++++ DATA RECORDS

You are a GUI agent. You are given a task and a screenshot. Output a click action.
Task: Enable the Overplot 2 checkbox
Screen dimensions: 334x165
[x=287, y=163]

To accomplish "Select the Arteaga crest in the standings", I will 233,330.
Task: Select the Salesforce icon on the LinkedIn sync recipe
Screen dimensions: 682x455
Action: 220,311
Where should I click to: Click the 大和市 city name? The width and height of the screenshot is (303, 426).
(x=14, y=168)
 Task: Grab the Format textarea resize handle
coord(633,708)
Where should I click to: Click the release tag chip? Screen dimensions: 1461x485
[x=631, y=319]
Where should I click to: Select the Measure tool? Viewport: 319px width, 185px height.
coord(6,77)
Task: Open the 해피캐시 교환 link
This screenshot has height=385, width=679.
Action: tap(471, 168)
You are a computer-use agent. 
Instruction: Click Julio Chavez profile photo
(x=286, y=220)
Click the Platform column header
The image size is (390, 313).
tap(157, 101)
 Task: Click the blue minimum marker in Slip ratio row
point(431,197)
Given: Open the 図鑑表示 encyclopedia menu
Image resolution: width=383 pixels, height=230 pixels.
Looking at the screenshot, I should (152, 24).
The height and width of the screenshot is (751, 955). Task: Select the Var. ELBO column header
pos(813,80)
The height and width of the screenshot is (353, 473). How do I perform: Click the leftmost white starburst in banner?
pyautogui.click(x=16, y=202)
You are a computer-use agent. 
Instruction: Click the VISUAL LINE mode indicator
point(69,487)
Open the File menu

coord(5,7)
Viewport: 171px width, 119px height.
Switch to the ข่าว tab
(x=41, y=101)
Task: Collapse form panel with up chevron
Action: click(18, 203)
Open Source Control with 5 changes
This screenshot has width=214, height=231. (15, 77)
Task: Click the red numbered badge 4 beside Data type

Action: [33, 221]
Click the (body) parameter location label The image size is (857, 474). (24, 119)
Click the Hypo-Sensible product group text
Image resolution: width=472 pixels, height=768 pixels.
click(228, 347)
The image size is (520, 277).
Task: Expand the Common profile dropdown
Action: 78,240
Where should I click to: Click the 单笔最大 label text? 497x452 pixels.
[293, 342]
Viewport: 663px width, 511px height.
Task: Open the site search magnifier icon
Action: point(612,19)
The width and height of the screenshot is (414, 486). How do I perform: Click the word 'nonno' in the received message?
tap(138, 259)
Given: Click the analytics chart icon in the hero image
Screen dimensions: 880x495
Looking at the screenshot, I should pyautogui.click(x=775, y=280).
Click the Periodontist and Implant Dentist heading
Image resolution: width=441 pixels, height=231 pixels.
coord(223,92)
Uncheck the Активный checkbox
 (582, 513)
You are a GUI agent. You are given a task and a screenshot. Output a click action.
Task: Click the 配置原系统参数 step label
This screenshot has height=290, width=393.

++++++++

** TASK OBJECTIVE **
Please reproduce, exactly as they appear above, the lines from the line containing "Instruction: Click the" up to and including the line containing "Click the Hypo-Sensible product group text".

** YOUR SOLUTION **
Instruction: Click the VISUAL LINE mode indicator
point(69,487)
Open the File menu

coord(5,7)
Viewport: 171px width, 119px height.
Switch to the ข่าว tab
(x=41, y=101)
Task: Collapse form panel with up chevron
Action: click(18, 203)
Open Source Control with 5 changes
This screenshot has width=214, height=231. (15, 77)
Task: Click the red numbered badge 4 beside Data type

Action: [33, 221]
Click the (body) parameter location label The image size is (857, 474). (24, 119)
Click the Hypo-Sensible product group text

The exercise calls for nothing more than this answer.